An overview of gut microbiota–immune cell interactions in the kidney affecting injury and repair processes after AKI. Gut microbiota produce short-chain fatty acids (SCFAs), such as acetate, propionate, and butyrate, that interact with multiple G protein–coupled receptors on kidney epithelial cells. Similar interactions are likely involved in immune cells that modulate their number, immune function, and metabolism in the kidney. Normal gut microbiota promote the anti-inflammatory milieu by increasing T helper 2 (Th2) cell, regulatory T (Treg) cell, and M2 macrophage populations that protect kidneys from AKI. However, AKI-induced dysbiosis and translocation of bacterial products across the leaky intestine promote a proinflammatory immune environment, such as increased Th1 cells, M1 macrophages, and activated dendritic cells (DCs).

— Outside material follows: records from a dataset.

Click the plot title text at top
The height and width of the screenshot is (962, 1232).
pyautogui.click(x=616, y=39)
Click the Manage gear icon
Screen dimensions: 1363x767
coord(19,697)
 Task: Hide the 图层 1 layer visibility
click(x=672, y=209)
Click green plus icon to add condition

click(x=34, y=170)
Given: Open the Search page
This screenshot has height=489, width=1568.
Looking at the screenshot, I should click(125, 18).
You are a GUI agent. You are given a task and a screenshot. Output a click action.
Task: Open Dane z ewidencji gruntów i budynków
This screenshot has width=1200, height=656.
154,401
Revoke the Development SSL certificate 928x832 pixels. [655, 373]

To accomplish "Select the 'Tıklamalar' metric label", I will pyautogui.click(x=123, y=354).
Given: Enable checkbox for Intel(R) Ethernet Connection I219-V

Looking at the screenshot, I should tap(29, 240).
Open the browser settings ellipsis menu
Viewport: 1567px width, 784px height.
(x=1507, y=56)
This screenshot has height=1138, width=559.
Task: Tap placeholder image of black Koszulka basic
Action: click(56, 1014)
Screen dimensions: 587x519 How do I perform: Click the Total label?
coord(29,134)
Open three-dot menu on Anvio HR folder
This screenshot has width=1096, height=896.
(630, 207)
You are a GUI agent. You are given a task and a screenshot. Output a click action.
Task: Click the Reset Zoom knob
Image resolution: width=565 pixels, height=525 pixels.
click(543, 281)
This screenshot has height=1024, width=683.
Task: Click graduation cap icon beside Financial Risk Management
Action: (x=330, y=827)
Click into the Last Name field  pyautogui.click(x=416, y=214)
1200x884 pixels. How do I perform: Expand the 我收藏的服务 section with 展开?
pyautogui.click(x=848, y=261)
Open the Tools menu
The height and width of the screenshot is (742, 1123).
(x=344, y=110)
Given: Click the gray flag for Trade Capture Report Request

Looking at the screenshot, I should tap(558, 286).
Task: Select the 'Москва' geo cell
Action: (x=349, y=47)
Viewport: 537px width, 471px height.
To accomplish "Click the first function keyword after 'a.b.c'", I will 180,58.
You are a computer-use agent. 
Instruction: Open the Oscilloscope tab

Activated DCs secrete proinflammatory cytokines, such as IL-12 and IL-6, and skew the differentiation of naive CD4 T cells and maturation of B cells. Th17-inducing bacteria may promote Th17 immunity via IL-17A/IL-17F induction, which may involve signaling mediated by the Toll-like receptor ligands. Additionally, IgA produced by plasma cells residing in the gut epithelium modulates response to colonization by specific commensal bacteria. SCFAs also regulate cytokine expression in T cells and generation of Treg cells through histone deacetylase inhibition. Therapeutic and supplemental use of pre-, pro-, and postbiotics could be helpful in normalizing bacterial composition in the gut and in protecting the kidneys from AKI. NKT, natural killer T cell.